- _Assignment_:
From the line containing "Click the smith@company.com email link" through the last line of the records below, each line is to be repeated exactly; pictures are to be omitted.

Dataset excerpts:
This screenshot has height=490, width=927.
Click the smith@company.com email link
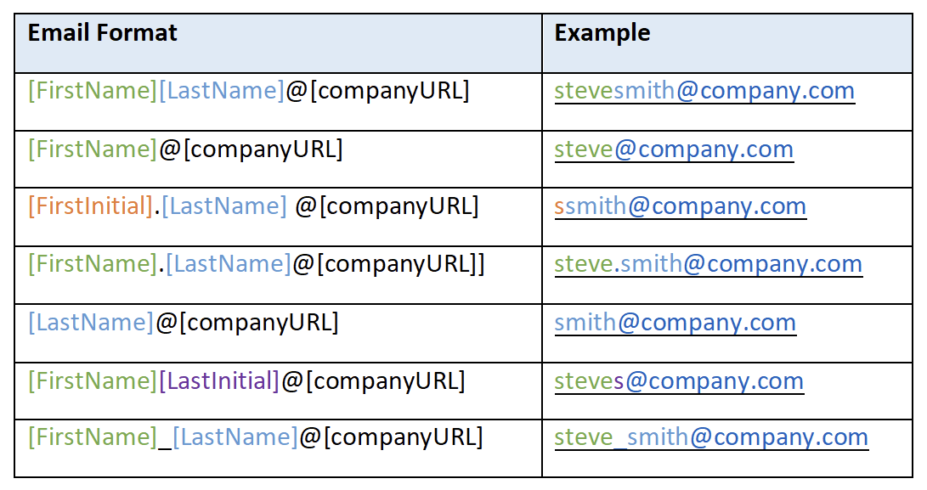[675, 323]
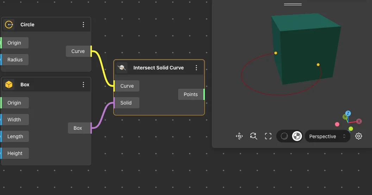Open the Perspective camera dropdown
The width and height of the screenshot is (372, 195).
[x=327, y=136]
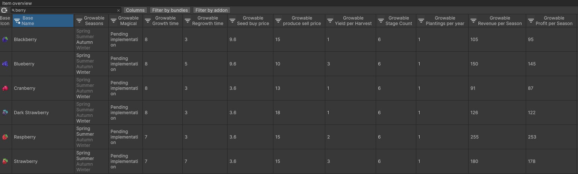Open the Columns button
The image size is (578, 174).
135,10
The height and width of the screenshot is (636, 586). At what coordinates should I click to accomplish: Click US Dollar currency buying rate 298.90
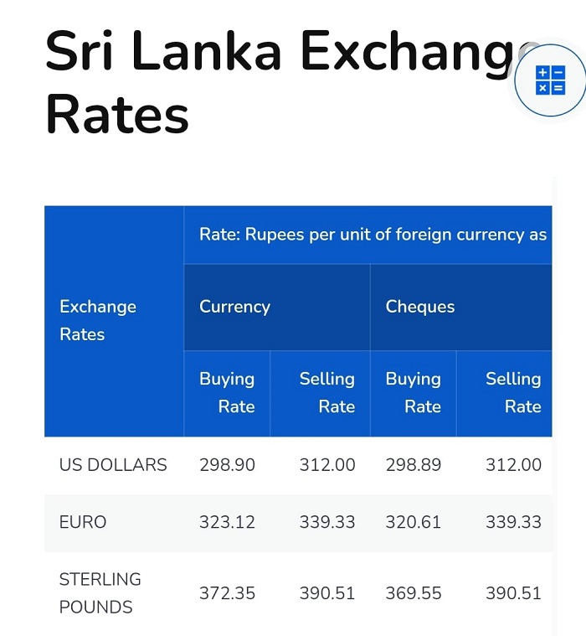(227, 465)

- _The answer_:
Click the smith@company.com email link
[675, 323]
Open the Perspective camera dropdown
The width and height of the screenshot is (372, 195).
[x=327, y=136]
Open the Columns button
The image size is (578, 174).
135,10
The height and width of the screenshot is (636, 586). At what coordinates should I click to accomplish: Click US Dollar currency buying rate 298.90
(227, 465)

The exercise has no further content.